• EXTRACTED DATA:

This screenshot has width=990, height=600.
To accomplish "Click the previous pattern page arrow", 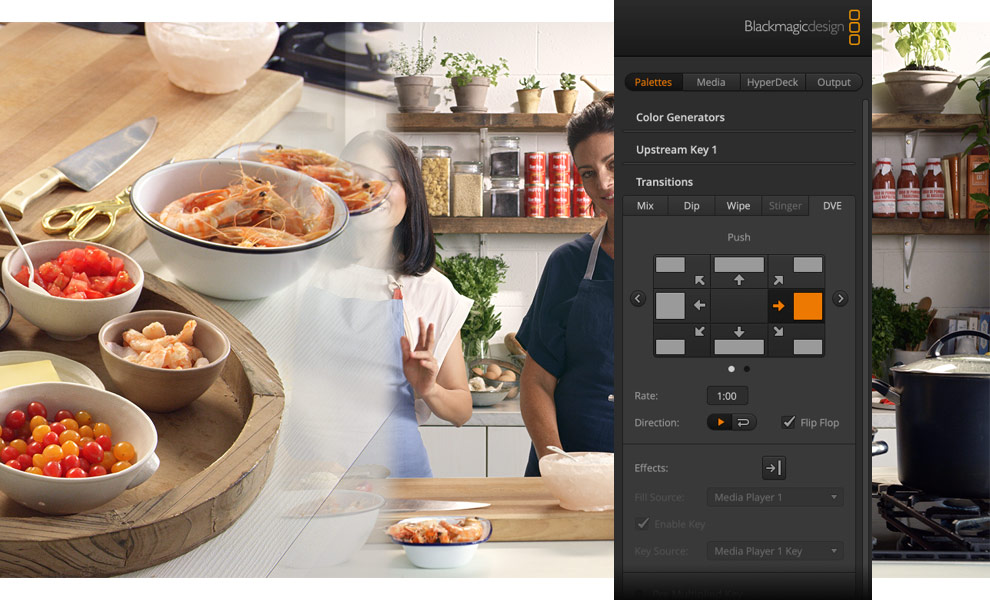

* * *

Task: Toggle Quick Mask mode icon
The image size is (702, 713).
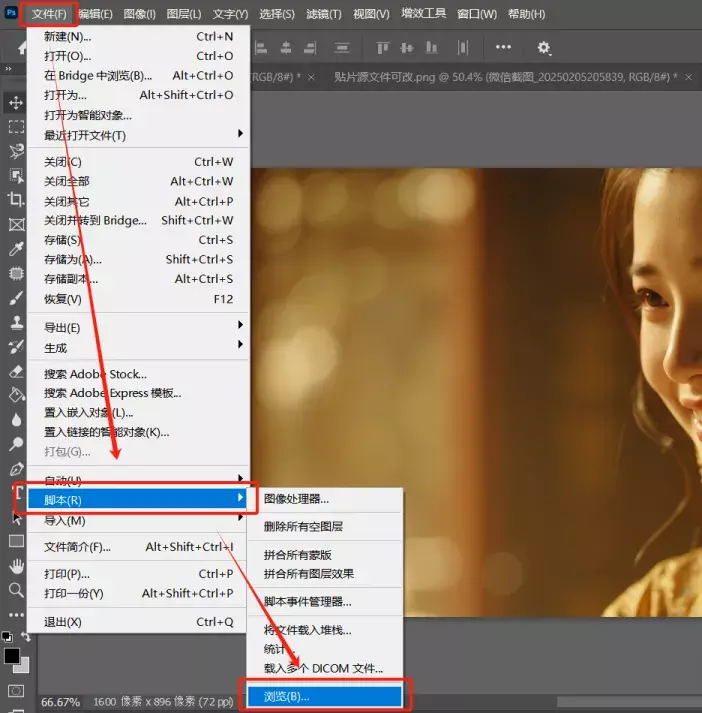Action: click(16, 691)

• YOUR TASK:
Lay out the part of the items that opens with the line containing "This screenshot has width=990, height=600." and closes with the line containing "the previous pattern" as a numbered list, both lines included and blank lines skipped. Leave the pictures out.

• RIGHT ANSWER:
1. This screenshot has width=990, height=600.
2. To accomplish "Click the previous pattern page arrow", 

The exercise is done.